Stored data
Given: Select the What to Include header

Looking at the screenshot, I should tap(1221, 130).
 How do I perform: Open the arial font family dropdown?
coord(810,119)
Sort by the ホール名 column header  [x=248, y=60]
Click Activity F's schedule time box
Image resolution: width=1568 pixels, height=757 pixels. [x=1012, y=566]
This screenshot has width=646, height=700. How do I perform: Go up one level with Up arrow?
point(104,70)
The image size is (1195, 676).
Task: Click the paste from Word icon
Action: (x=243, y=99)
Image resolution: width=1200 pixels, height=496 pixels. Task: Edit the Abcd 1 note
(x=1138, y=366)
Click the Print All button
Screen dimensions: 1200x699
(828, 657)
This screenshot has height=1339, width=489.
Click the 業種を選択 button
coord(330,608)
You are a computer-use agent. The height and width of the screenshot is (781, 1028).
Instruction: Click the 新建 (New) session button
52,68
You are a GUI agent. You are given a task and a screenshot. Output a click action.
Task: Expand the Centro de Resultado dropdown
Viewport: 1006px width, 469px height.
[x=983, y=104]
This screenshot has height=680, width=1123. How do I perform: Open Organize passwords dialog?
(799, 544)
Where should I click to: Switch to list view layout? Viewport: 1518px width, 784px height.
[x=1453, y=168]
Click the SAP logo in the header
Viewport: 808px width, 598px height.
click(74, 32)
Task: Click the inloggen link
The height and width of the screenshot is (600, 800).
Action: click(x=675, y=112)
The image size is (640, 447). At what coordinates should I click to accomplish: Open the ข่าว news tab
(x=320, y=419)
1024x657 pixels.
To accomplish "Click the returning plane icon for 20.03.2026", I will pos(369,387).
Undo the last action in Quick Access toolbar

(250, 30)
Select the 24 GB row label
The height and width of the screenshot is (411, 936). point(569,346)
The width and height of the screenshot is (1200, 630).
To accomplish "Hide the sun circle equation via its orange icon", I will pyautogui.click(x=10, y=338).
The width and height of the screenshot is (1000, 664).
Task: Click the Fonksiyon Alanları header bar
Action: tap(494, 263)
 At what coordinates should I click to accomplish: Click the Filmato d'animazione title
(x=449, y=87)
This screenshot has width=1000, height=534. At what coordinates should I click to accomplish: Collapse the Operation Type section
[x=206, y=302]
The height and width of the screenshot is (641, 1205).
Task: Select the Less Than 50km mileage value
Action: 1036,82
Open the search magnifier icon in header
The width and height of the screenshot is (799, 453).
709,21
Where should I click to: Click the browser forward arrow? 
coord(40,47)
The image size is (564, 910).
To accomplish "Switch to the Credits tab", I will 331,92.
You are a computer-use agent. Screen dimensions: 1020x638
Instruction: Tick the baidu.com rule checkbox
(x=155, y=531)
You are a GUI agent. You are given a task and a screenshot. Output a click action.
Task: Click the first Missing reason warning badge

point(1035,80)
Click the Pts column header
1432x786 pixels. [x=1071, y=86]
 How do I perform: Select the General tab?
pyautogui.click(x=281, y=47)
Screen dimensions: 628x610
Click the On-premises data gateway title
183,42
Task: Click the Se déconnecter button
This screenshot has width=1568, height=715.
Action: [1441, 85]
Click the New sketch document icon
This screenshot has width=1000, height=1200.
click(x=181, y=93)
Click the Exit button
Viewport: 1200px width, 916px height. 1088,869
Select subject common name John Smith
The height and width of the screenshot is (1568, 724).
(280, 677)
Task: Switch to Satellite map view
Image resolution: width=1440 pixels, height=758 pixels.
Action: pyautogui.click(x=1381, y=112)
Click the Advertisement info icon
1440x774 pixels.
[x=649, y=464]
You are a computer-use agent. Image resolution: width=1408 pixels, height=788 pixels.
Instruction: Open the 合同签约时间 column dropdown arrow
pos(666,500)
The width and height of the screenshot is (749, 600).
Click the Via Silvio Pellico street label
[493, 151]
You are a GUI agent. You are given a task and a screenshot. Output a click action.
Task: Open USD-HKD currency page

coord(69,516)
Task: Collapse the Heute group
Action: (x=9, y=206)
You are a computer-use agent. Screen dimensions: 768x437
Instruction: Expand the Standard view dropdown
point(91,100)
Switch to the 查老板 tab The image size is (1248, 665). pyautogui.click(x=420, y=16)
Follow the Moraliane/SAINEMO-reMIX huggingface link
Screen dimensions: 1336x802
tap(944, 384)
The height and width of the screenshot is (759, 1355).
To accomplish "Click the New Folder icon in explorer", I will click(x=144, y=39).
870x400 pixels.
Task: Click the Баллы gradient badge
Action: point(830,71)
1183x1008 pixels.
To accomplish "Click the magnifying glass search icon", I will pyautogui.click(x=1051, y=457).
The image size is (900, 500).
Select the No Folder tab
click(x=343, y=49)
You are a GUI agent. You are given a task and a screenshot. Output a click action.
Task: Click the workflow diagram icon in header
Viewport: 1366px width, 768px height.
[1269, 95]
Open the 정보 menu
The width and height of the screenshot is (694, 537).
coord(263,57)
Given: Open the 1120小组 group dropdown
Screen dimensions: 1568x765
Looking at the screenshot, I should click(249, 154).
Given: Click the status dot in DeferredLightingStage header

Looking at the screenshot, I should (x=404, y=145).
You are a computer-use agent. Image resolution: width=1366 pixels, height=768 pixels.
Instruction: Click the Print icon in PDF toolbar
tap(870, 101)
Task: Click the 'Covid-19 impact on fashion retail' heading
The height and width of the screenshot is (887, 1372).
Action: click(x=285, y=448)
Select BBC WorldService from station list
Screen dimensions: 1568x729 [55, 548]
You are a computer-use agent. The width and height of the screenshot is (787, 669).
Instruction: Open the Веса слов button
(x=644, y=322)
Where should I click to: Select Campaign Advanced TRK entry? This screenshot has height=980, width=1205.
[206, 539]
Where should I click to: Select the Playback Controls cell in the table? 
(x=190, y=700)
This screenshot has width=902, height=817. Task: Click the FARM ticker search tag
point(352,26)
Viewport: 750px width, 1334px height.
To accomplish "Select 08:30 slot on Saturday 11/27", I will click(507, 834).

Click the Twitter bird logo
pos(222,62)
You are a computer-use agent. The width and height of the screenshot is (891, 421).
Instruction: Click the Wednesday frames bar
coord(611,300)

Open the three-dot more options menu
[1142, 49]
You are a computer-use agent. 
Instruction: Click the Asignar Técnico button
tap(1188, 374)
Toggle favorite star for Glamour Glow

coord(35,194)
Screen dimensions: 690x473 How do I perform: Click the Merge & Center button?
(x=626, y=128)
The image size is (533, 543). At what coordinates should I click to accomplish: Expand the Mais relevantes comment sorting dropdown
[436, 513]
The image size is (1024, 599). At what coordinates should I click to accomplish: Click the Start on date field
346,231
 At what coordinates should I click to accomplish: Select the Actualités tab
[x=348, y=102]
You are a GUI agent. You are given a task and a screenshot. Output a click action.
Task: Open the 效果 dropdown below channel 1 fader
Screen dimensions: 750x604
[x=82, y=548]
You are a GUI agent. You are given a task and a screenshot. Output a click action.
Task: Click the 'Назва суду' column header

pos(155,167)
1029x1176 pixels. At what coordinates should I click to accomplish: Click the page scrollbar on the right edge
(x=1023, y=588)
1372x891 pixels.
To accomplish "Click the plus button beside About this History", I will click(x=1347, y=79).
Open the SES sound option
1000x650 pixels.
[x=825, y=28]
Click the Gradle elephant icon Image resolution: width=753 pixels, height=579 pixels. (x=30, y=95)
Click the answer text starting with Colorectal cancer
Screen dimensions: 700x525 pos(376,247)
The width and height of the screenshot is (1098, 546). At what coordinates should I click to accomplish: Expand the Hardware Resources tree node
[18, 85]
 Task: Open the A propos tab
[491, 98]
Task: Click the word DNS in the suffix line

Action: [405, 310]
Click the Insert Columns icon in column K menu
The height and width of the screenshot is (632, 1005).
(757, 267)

WORK INSTRUCTION — Give back every line from the beginning of the records through the line holding "Sort by the", exactly as it reads, and leave out the rest.

EXPECTED ANSWER —
Given: Select the What to Include header

Looking at the screenshot, I should tap(1221, 130).
 How do I perform: Open the arial font family dropdown?
coord(810,119)
Sort by the ホール名 column header  [x=248, y=60]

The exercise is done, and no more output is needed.